4.1. Models

In the United States, many diners will leave a tip for their waiter or waitress as the diners pay for the meal. Although it is customary in the US to offer 15% of the total bill as tip, perhaps some restaurants have more generous patrons than others.

One particular waiter was so interested in how much tip he could expect to get that he collected information about all the tables he served during a month of employment.

tips = sns.load_dataset('tips')
total_bill tip sex smoker day time size
0 16.99 1.01 Female No Sun Dinner 2
1 10.34 1.66 Male No Sun Dinner 3
2 21.01 3.50 Male No Sun Dinner 3
... ... ... ... ... ... ... ...
241 22.67 2.00 Male Yes Sat Dinner 2
242 17.82 1.75 Male No Sat Dinner 2
243 18.78 3.00 Female No Thur Dinner 2

244 rows × 7 columns

We can plot a histogram of the tip amounts:

sns.distplot(tips['tip'], bins=np.arange(0, 10.1, 0.25), rug=True)
plt.xlabel('Tip Amount in Dollars')
plt.ylabel('Proportion per Dollar');

There are already some interesting patterns in the data. For example, there is a clear mode at \(\$2\) and most tips seem to be in multiples of \(\$0.50\).

For now, we are most interested in the percent tip: the tip amount divided by the bill amount. We can create a column in our DataFrame for this variable and show its distribution.

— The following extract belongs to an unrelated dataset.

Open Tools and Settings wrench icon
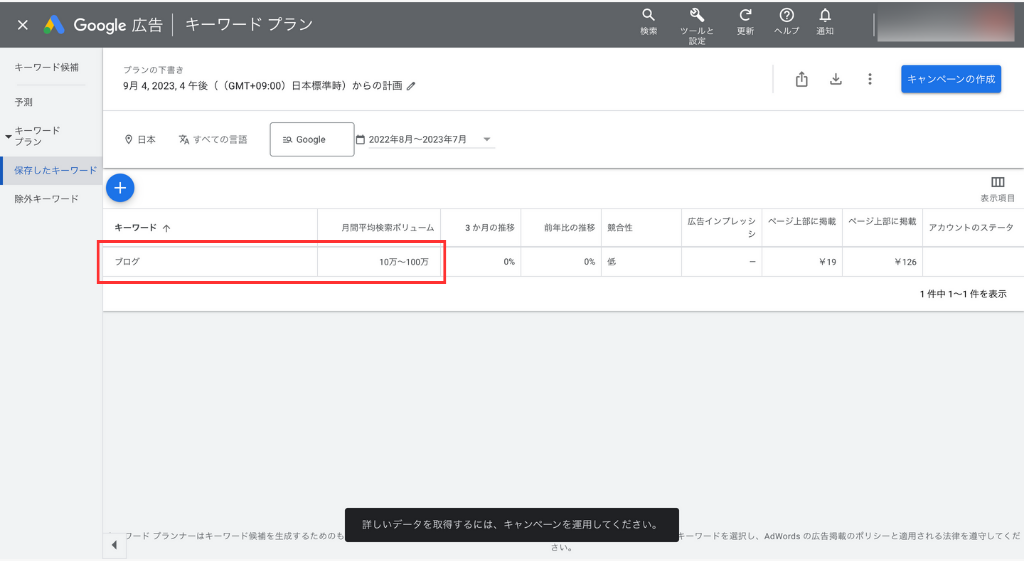The image size is (1024, 561). [697, 16]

tips['pcttip'] = tips['tip'] / tips['total_bill'] * 100
sns.distplot(tips['pcttip'], rug=True)
plt.xlabel('Percent Tip Amount')
plt.ylabel('Proportion per Percent');

It looks like one table left our waiter a tip of \(70\%\)! However, most of the tips percentages are under \(30\%\). Let’s zoom into that part of the distribution.

sns.distplot(tips['pcttip'], bins=np.arange(30), rug=True)
plt.xlim(0, 30)
plt.xlabel('Percent Tip Amount')
plt.ylabel('Proportion per Percent');

We can see that the distribution is roughly centered at \(15\%\) with another potential mode at \(20\%\). Suppose our waiter is interested in predicting how much percent tip he will get from a given table. To address this question, we can create a model for how much tip the waiter will get.

4.1.1. A Simple Model

One simple model is ignore the data altogether and state that since the convention in the U.S. is to give 15% tip, the waiter will always get 15% tip from his tables. While extremely simple, we will use this model to define some variables that we’ll use later on.

This model assumes that there is one true percentage tip that all tables, past and future, will give the waiter. This is the population parameter for the percent tip, which we will denote by \( \theta^* \).

After making this assumption, our model then says that our guess for \( \theta^* \) is \(15\%\). We will use \( \theta \) to represent our current guess.

In mathematical notation, our model states that:

\[ \theta = 15 \]

This model is clearly problematic—if the model were true, every table in our dataset should have given the waiter exactly 15% tip. Nonetheless, this model will make a reasonable guess for many scenarios. In fact, this model might be the most useful choice if we had no other information aside from the fact that the waiter is employed in the US.

Since our waiter collected data, however, we can use his history of his tips to create a model instead of picking 15% based on convention alone.

4.1.2. Loss Function Intuition

The distribution of tip percents from our dataset is replicated below for convenience.

sns.distplot(tips['pcttip'], bins=np.arange(30), rug=True)
plt.xlim(0, 30)
plt.xlabel('Percent Tip Amount')
plt.ylabel('Proportion per Percent');

Let’s suppose we are trying to compare two choices for \(\theta\): \(10\%\) and \(15\%\). We can mark both of these choices on our distribution:

sns.distplot(tips['pcttip'], bins=np.arange(30), rug=True)

plt.axvline(x=10, c='darkblue', linestyle='--', label=r'$ \theta = 10$')
plt.axvline(x=15, c='darkgreen', linestyle='--', label=r'$ \theta = 15$')

plt.xlim(0, 30)
plt.xlabel('Percent Tip Amount')
plt.ylabel('Proportion per Percent');

Intuitively, it looks like choosing \( \theta = 15 \) makes more sense than \( \theta = 10 \) given our dataset. Why is this? When we look at the points in our data, we can see that more points fall close to \(15\) than they do to \(10\).

Although it seems apparent that \( \theta = 15 \) is a better choice than \( \theta = 10 \), it is not so clear whether \( \theta = 15 \) is a better choice than \( \theta = 16 \). To make precise choices between different values of \( \theta \), we would like to assign each value of \( \theta \) a number that measures how “good” it is for our data. That is, we want a function that takes as input a value of \( \theta \) and the points in our dataset, outputting a single number that we will use to select the best value of \( \theta \) that we can.

We call this function a loss function.